Key Highlights
- Rocket Pharmaceuticals received FDA accelerated approval for KRESLADI, a gene therapy targeting severe leukocyte adhesion deficiency-I (LAD-I) in pediatric patients.
- Shares of RCKT surged up to 9% during premarket hours on Friday, maintaining approximately 6% gains at market open.
- This marks the inaugural FDA-approved gene therapy for severe LAD-I, an ultra-rare and potentially fatal immune disorder affecting children.
- The company received a Rare Pediatric Disease Priority Review Voucher from the FDA, which Rocket intends to sell for additional capital.
- The authorization follows a previous FDA rejection in June 2024 that required supplementary clinical data.

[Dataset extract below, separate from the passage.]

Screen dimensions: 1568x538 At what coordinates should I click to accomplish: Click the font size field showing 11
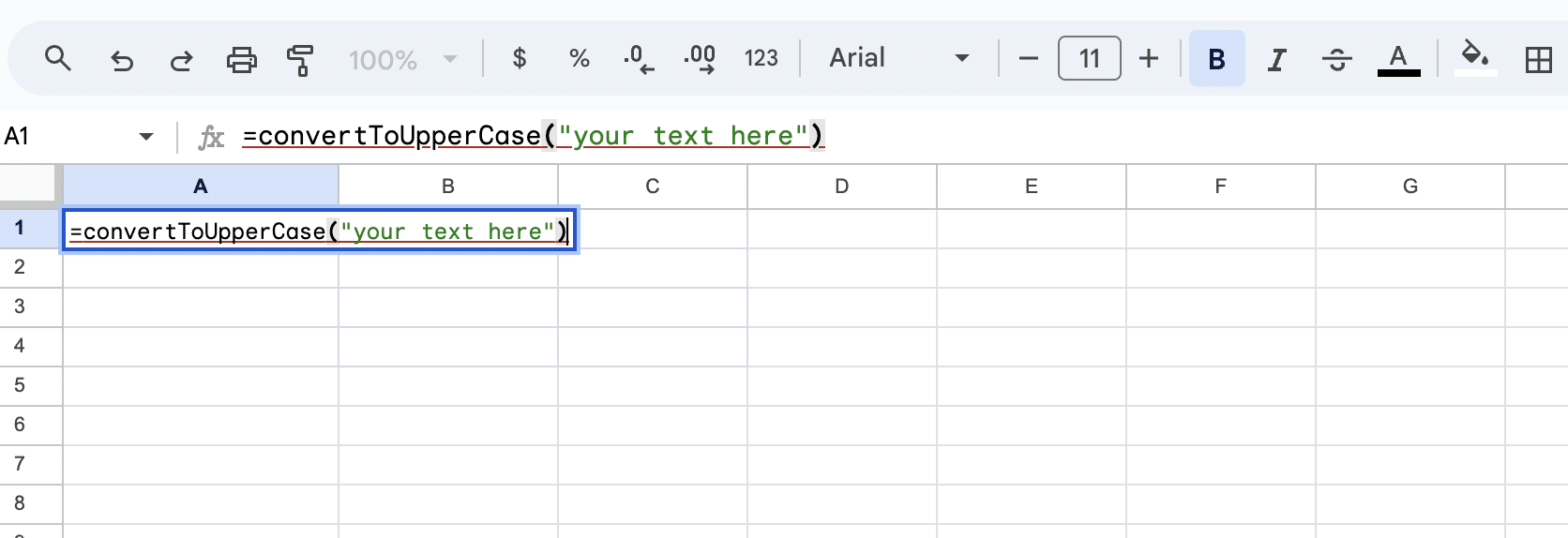tap(1089, 59)
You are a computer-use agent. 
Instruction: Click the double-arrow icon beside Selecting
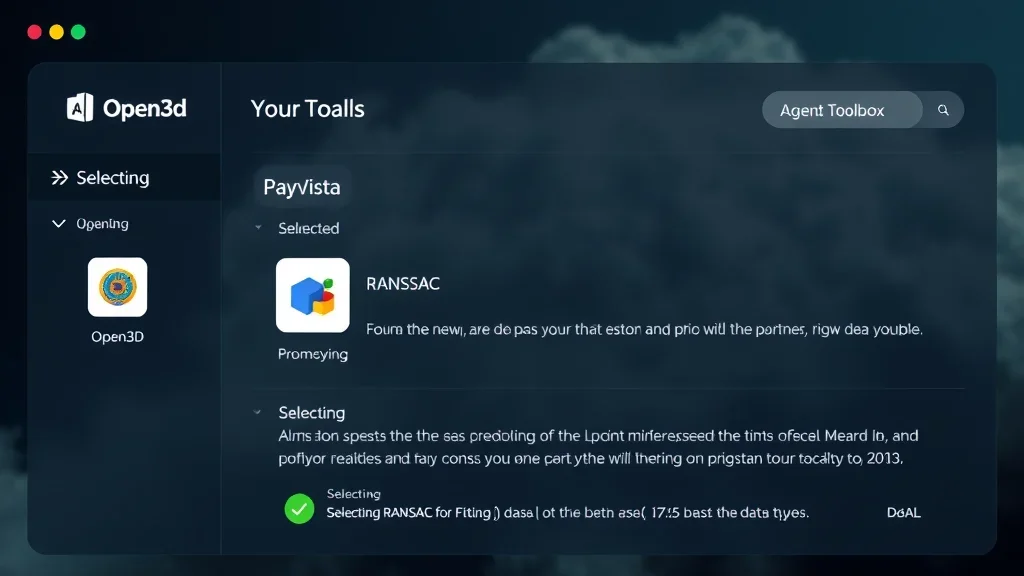pos(58,177)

Rocket Pharmaceuticals secured FDA authorization for its gene therapy KRESLADI on Friday, propelling RCKT shares up to 9% during premarket hours before stabilizing at approximately 6% gains by market opening.
Rocket Pharmaceuticals, Inc., RCKT
The authorization followed an accelerated pathway, indicating the agency based its decision on preliminary evidence — particularly elevated neutrophil CD18 and CD11a surface expression levels. Complete verification of therapeutic effectiveness will require extended data collection from a continuing clinical trial and a mandatory post-approval registry.
KRESLADI, scientifically designated as marnetegragene autotemce, represents an autologous hematopoietic stem cell-based gene therapy. The treatment received approval for children diagnosed with severe LAD-I resulting from biallelic variants in the ITGB2 gene, specifically those lacking access to an HLA-matched sibling donor for stem cell transplantation.
LAD-I represents an exceptionally rare inherited immunodeficiency disorder. The condition triggers repeated infections and demonstrates elevated mortality rates during early childhood when left untreated. Within the United States, occurrence rates approximate one case per 100,000 to 200,000 live births, with severe manifestations accounting for roughly two-thirds of diagnoses.
KRESLADI now stands as the inaugural FDA-authorized gene therapy addressing this medical condition.
The path to approval encountered obstacles. The FDA initially rejected the biologics license application during June 2024, requesting Rocket provide supplementary data before finalizing the regulatory assessment.
Rocket resubmitted the BLA, receiving FDA acceptance in October 2024, with March 28, 2026 established as the target decision date — a timeline the regulatory body honored.
Priority Review Voucher Provides Additional Revenue Opportunity
Accompanying the authorization, the FDA awarded Rocket a Rare Pediatric Disease Priority Review Voucher. These instruments can be transferred to other pharmaceutical manufacturers for valuations reaching hundreds of millions of dollars and represent a substantial financial benefit beyond the approval alone.
Rocket announced plans to assess opportunities for monetizing the voucher to strengthen its financial position.
“The approval of KRESLADI represents an important milestone for the severe LAD-I community,” said CEO Gaurav Shah.
Research Development Background
Investigation supporting KRESLADI’s advancement received partial funding from the California Institute for Regenerative Medicine. The therapeutic agent targets the ITGB2 gene, which produces a protein crucial for white blood cell immune response functionality.
The Cranbury, New Jersey-headquartered biotechnology company has pursued this approval over multiple years.
The FDA’s decision deadline for the resubmitted BLA was March 28, 2026, and the regulatory agency authorized the therapy precisely on schedule.